A column in the next week’s edition reported that Mrs Treasure had actually been seen to board a British Airways flight to Geneva on the day in question, that she had luggage with her and had taken an internal flight to Lausanne. So it looked as if she had escaped from old Treasure’s hairy hands, after all, and found love (or, more probably, something a little more basic) in the cleanest, tidiest little country in Europe. God bless her and every cuckoo clock she winds up, but it wasn’t much help to me.
So I rang a few of the more sprauncy hotels in Lausanne, just in case, saying I was ringing from Scotland Yard. Futile hope, I knew, but the Telecom bill would not be along for two months or so, by which time I would probably be in debtors’ prison anyway.

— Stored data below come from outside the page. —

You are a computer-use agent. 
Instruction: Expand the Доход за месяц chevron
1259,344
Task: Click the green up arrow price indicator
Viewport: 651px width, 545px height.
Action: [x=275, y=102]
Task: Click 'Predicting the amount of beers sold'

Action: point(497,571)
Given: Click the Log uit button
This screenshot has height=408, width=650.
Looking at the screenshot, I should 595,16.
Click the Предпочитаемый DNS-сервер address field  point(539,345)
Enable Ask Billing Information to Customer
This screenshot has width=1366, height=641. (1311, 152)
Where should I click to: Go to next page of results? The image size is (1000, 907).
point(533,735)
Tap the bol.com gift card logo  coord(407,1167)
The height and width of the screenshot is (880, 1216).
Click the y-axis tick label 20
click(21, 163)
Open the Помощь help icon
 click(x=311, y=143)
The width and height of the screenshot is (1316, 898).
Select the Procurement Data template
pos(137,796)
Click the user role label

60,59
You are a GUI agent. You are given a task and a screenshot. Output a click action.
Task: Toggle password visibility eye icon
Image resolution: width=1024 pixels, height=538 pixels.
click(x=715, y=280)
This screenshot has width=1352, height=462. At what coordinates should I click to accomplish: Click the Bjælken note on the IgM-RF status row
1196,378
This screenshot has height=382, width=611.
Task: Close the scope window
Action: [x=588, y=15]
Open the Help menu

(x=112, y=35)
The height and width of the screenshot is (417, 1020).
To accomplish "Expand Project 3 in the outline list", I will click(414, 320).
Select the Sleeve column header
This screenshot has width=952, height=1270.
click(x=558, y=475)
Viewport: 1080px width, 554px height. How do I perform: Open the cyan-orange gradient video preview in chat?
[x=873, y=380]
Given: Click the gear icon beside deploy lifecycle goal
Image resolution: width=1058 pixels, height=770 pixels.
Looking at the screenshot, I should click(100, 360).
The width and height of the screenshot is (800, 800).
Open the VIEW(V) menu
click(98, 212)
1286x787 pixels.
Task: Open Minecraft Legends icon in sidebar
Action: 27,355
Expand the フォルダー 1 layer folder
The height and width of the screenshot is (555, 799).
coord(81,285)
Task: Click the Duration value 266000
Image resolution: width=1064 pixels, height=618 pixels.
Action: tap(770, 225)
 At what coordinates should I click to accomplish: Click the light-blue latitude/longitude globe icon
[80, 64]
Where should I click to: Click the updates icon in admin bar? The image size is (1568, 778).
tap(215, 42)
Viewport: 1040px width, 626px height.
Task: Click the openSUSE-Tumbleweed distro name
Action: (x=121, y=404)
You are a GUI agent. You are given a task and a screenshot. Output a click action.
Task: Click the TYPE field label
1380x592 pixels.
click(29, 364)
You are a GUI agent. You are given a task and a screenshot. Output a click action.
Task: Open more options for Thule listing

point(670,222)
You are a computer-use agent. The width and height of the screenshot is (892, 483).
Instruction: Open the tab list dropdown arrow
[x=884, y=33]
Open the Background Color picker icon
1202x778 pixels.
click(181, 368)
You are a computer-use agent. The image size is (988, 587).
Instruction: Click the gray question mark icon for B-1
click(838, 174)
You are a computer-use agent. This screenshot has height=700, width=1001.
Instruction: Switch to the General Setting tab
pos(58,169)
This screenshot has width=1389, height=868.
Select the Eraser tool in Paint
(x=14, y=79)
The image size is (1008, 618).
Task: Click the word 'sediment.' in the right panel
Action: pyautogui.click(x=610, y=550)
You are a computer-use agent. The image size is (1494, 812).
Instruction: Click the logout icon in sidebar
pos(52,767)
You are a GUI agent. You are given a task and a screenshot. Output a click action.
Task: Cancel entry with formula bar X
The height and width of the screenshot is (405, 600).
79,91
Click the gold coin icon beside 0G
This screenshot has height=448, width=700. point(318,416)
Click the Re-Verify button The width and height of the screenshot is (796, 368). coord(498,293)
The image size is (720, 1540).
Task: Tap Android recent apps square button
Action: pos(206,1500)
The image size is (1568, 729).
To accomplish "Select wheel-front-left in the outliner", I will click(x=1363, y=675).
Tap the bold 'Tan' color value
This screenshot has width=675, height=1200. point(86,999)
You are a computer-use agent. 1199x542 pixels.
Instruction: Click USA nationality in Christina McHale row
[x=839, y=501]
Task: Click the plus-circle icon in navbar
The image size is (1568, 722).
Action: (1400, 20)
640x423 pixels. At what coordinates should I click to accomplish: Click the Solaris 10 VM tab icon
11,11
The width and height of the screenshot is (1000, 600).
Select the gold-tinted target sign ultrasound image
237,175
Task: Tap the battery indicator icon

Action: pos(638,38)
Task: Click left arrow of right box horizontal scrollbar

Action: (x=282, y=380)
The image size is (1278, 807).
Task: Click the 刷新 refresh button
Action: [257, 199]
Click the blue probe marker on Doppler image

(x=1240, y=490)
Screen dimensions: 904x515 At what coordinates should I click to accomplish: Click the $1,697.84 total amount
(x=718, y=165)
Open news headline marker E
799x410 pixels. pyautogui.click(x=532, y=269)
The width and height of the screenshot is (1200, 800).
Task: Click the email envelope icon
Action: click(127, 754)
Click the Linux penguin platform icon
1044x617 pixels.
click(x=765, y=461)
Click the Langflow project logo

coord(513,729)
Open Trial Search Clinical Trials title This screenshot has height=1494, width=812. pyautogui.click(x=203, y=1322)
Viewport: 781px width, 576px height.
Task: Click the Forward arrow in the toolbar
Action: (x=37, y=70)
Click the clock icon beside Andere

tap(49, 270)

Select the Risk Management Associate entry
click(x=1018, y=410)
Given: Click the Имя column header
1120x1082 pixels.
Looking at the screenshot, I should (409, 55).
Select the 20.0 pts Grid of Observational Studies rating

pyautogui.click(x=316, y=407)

And, naive idiot that I was, I struck lucky at the seventh call. ‘Yes,’ said the man at the front desk of the Hotel Magnifique, in fairly good English, ‘one moment, please … we did ’ave a Mrs Treasure ’ere the night of 24 March. I ’ave ’er signature in front of my ’and … No, I do not remember ’er myself. We ’ave so many guests from England … Yes, it looks as if she checked out the next day … Of course, the bill was paid. Really, Inspector, I must remind you, some things must remain confidential in our business …’
So that was that. Dear Mrs Treasure had gone to Lausanne, but where she was now was anybody’s guess. The one thing one could be sure of was that a woman like that, once gone, would never return. It’s new pages they always want to turn, not ones they have already well thumbed.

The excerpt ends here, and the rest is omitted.